As for the Cinderella syndrome….well that comes from planning the meals, pouring over ads for the best bargains, making the menu, composing the list, pulling out the coupons, pushing a cart up and down the aisle, hunting down the grocery items, standing in line, bagging the groceries, loading bags into the car trunk, driving home, unloading the groceries and finally cooking the meal. Only to discover that Mom doesn’t feel like eating and Dad refuses to eat the chili I just made. And let’s not forget how much I do not like to cook. My disdain for cooking is not a recent phenomenon. I never liked cooking. Now, however, it is one of my responsibilities. God has a very twisted sense of humor. We will talk about this in the afterlife.
I want to scream and stomp my feet like a 2 year old. In other words, I feel like Cinderella. Cue the small violins playing in the background of my self-indulgent pity-party extravaganza.

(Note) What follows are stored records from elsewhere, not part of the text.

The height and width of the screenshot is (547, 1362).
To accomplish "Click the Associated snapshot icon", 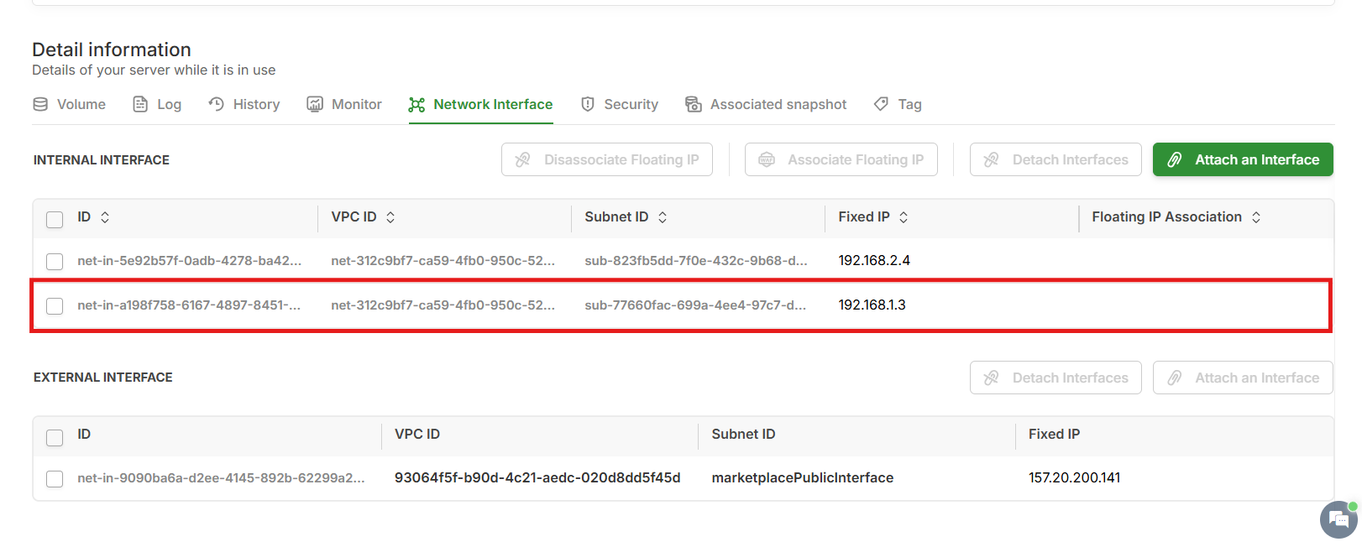I will (694, 104).
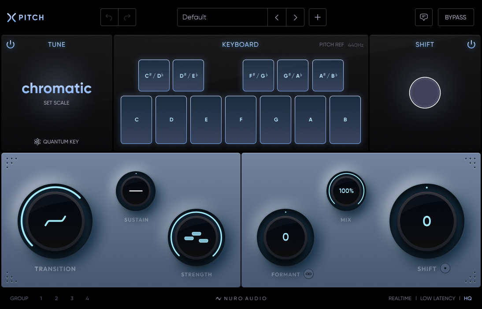Screen dimensions: 482x309
Task: Click the Quantum Key atom icon
Action: 37,142
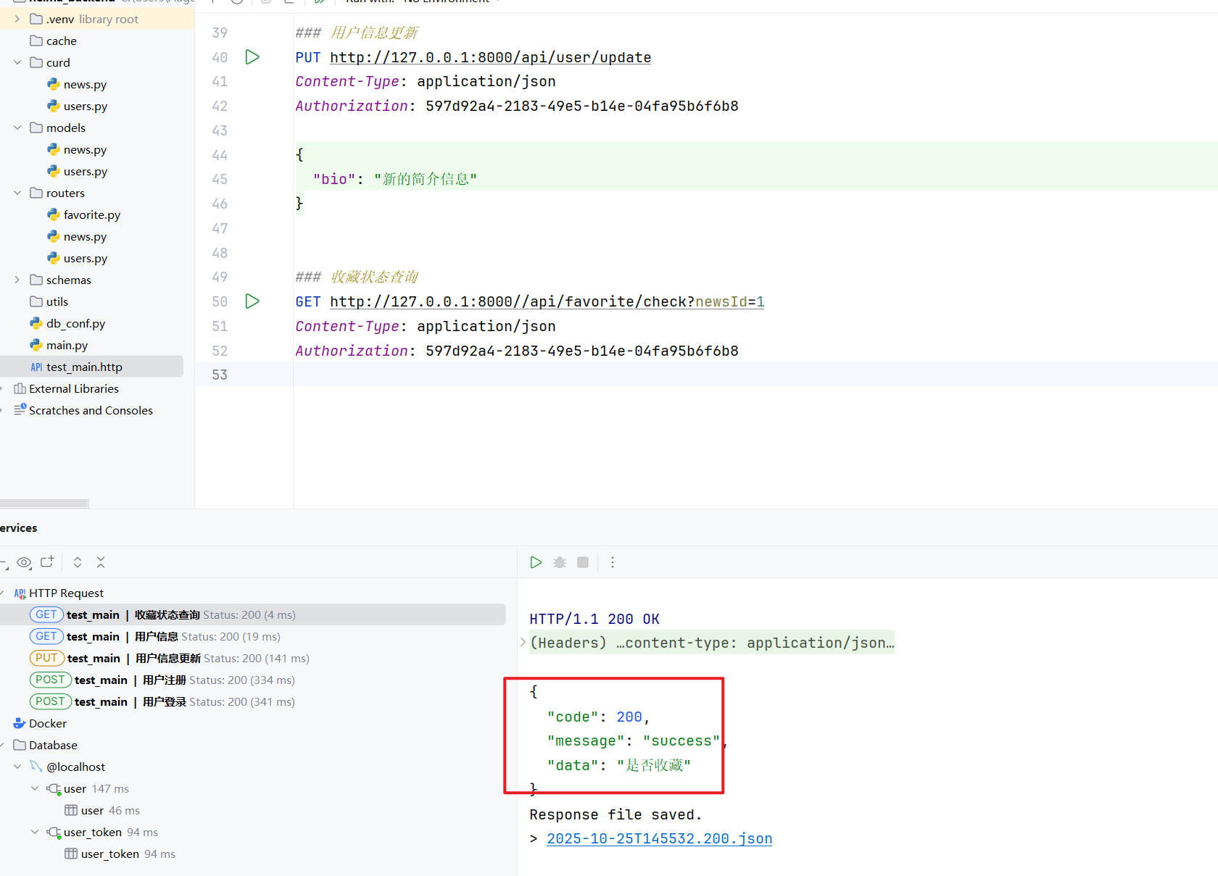This screenshot has height=876, width=1218.
Task: Run the GET favorite check request from gutter
Action: (252, 301)
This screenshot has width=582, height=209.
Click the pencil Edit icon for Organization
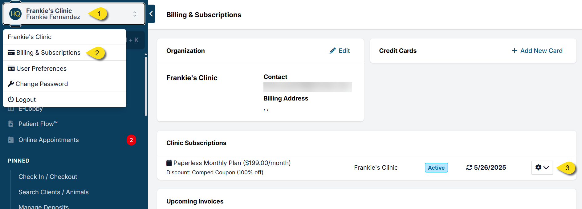[332, 51]
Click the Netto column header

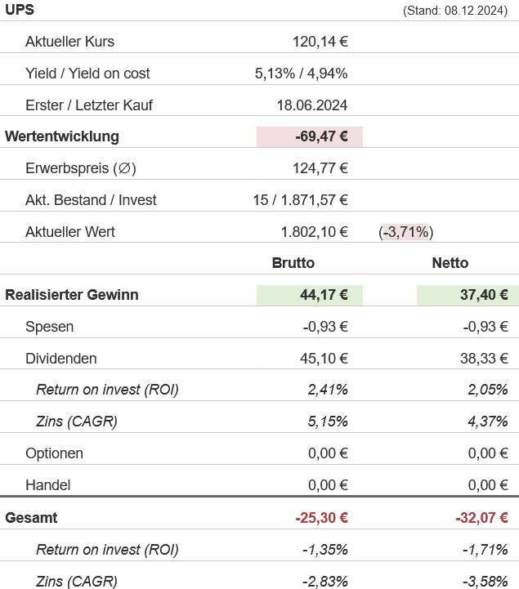(x=450, y=263)
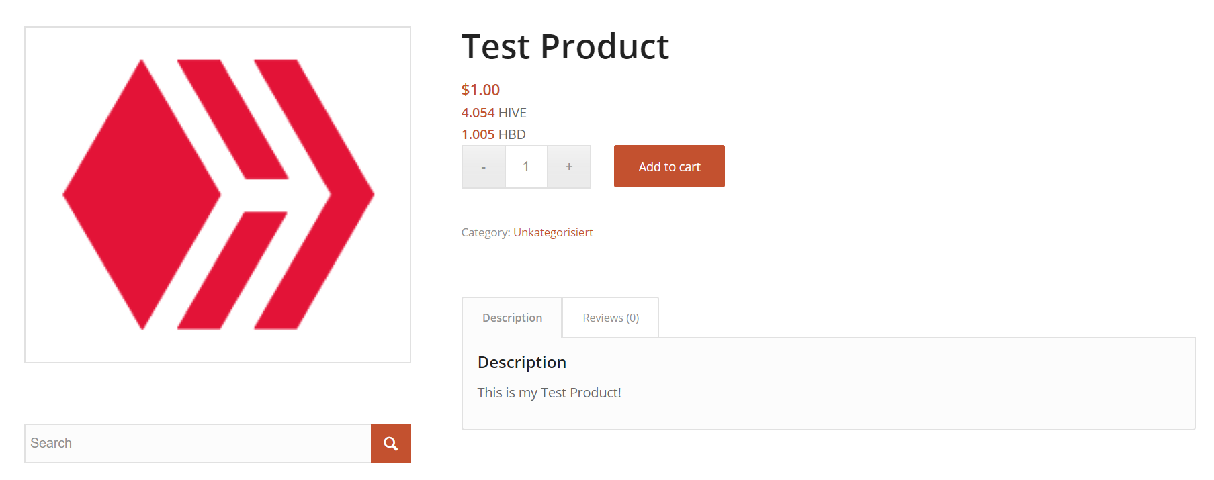Switch to the Description tab

click(x=512, y=318)

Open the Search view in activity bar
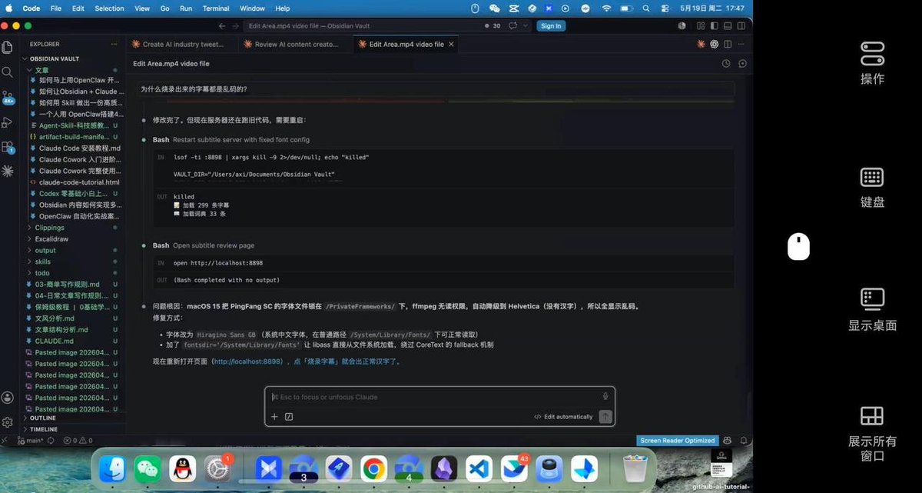click(x=8, y=72)
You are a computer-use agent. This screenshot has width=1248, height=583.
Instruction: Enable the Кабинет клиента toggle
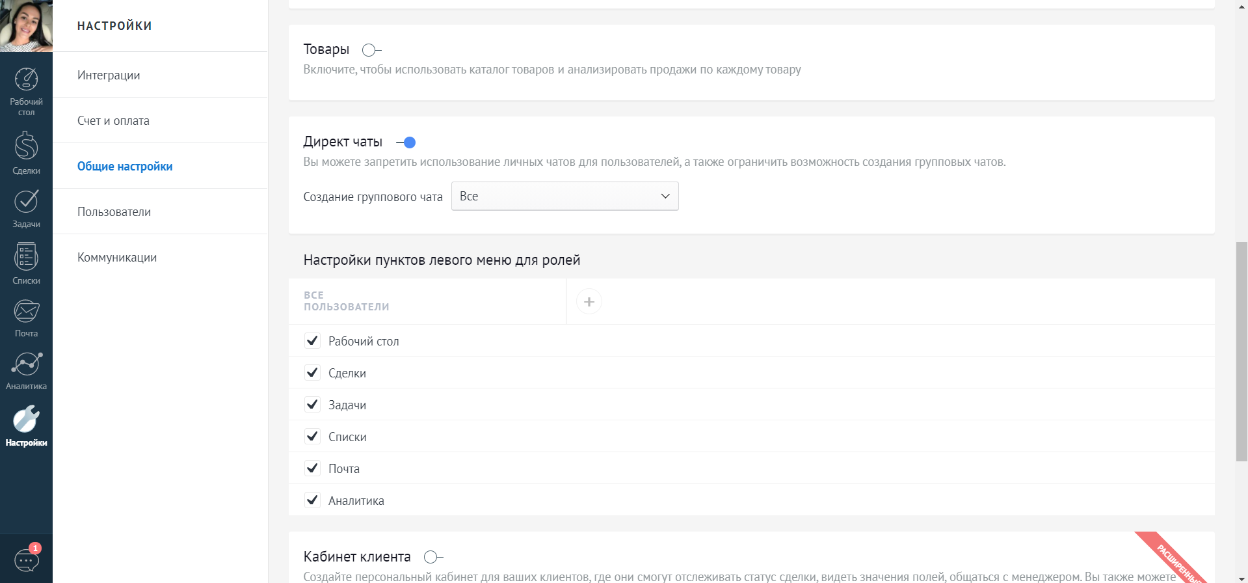coord(433,557)
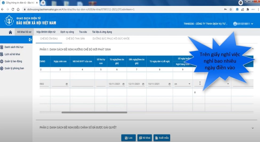Click the Lưu save button

128,138
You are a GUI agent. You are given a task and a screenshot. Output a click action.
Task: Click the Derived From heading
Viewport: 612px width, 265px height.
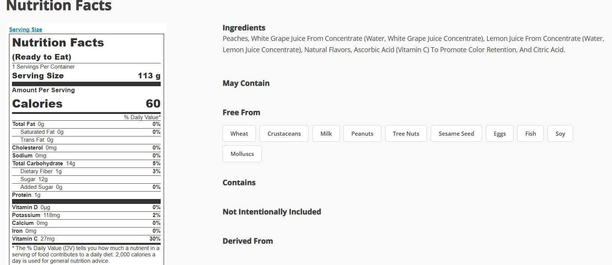click(x=248, y=241)
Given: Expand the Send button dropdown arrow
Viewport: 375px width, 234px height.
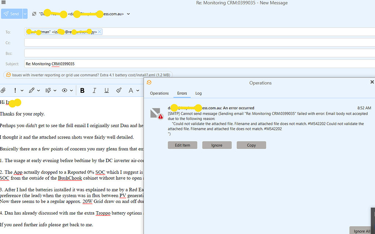Looking at the screenshot, I should (x=25, y=14).
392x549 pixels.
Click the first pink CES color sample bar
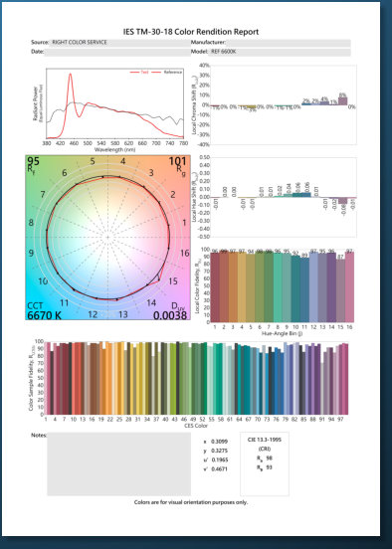[48, 379]
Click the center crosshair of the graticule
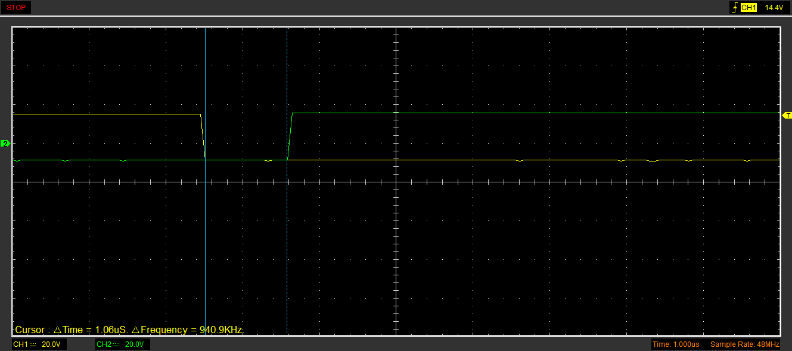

The next day I prayed in church for patience, guidance and more patience. God sent me a message in the guise of humor.
After church I went to the department store to return a few items. I took my time meandering down the aisles, enjoying the solitude and quiet in my head. Looking at a bin of gadgets, I spotted a sweater “shaver”. It is one of those gadgets that de-fuzzes the puffy pills that form on sweaters. I have a few sweaters that have pills and picked up the shaver.
As I was unloading my purchases, I showed the de-fuzzer to Mom. I remember her having one a number of years ago. She did not remember, at first. I said, “It shaves the fuzz off”. “Oh, you are going to use it in the shower on your legs.” Ahhhh, not exactly. I laughed and said, “No this is for the little fuzz balls on sweaters.”. Mom chuckled, “That’s right.”
For me, a little humor like the exchange above goes a long way in smoothing out the tired lines creeping across my heart. It helps me to put things in perspective and laugh at life.
There will be more days like the recent ones, where I feel overwhelmed and under loved. But that is a part of this life I now lead. And if I really pause to reflect on this, there are many people who have similar moments. Life is messy.
The saving grace is that God is in and amongst my messes, sending love…and humor my way.